Victorian England was a land that attempted to spread its reach in the world, to influence other nations, to force their culture and beliefs on those they deemed less primitive. They were not the only ones to do this, but for the sake of this post, we'll look only at the writings from Englishmen on the topic of race.
Most of us have seen it. The poster of an African American man on his knees in chains looking to the sky. The writing on it says "Am I not a man and your brother?" It was a call to end slavery. A cry out from those who saw slaves for who they really were: people. It begged for those who supported the cruel institution of slavery to look into their hearts and use the sympathy that man had been so graciously endowed with by God (as many believed). Its message was simple and its intention was to tug on the heart strings of those in support of slavery. It likely did that, yes; but, what it also did was attract negative attention from those so deeply set in their ways, those so cruel as to ignore their own humanity and the suffering of innocents. Those like William Makepeace Thackeray who wrote negatively about the image in his letters to Mrs. Carmichael-Smyth in 1853. In his letter to her dated 13 February 1853, he wrote, "They are not my men and brethren, these strange people with retreating foreheads, with great obtruding lips and jaws: with capacities for thought, pleasure, endurance quite different to mine" (1023). Thackeray did not believe African Americans to be human. He likely believed they were more closely related to an ape than to a human and believed them to lack the ability and "capacities" for intelligence that white humans possessed. "But they don't seem to me to be the same as white men, any more than asses are the same animals as horses; I don't mean this disrespectfully, but simply that there is such a difference of colour, habits, conformation of brains, that we must acknowledge it" (1023). He looked down upon them because their culture and skin color were different. (His second name is a bit ironic, don't you think?)

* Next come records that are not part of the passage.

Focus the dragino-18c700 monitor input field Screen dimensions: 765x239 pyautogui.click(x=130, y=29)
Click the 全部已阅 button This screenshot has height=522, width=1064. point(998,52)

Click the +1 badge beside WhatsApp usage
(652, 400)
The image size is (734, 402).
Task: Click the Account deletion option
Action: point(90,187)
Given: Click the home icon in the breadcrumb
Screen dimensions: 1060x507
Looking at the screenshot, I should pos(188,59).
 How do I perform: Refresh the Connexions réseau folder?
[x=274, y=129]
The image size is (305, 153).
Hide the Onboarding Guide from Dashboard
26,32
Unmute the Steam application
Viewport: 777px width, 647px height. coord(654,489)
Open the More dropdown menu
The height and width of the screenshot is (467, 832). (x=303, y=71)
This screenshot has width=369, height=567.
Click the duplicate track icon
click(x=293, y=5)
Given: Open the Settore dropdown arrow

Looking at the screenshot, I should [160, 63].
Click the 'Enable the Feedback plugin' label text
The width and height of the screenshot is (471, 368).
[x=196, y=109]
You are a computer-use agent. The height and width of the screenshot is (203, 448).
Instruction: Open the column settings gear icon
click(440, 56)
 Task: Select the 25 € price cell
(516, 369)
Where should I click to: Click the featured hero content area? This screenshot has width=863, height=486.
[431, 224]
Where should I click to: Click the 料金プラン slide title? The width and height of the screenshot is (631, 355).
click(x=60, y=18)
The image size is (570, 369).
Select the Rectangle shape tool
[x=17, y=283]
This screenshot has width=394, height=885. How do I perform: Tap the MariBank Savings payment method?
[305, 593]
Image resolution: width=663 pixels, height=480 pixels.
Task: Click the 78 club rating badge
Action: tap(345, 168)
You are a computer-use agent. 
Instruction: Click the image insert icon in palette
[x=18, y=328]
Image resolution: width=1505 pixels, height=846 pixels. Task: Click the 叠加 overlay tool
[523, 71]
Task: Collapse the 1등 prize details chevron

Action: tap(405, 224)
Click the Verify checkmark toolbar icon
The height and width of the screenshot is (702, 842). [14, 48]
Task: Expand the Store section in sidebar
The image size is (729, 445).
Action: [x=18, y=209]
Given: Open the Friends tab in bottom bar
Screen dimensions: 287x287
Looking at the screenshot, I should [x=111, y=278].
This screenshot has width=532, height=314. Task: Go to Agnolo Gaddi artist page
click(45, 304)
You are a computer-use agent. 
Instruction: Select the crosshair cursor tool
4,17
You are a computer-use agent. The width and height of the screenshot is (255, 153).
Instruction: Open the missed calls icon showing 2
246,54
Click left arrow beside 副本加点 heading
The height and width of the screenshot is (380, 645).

Now, Victorians did not have the scientific proof of the humanness of African Americans as we do today--though that certainly doesn't excuse their abusive behaviors. (They were not aware that race does not technically biologically exist; there is not enough genetic difference between a black man and a white man--or any other "race"--for the races to be looked at as though they are different species altogether.) Most people today look at racism as though it doesn't exist (likely because of the knowledge we hold today regarding the science of "race") or one will hear someone cry out in false despair that it has been reversed as of late and is instead now affecting them ("reverse racism"). They do not realize that while, yes, racism may be much much better than it used to be, it is still prevalent in today's society against the same peoples that it affected before. Even the melting pot that is The United States of America has not broken free from it's clutches. We read the writings of those from the Victorian Era with disgust. How could they write such things? How could they be so hateful and bigoted? We forget that it still happens today and that they didn't know. Knowing that information though, perhaps we should just look at their writings as an example of how not to be going forward.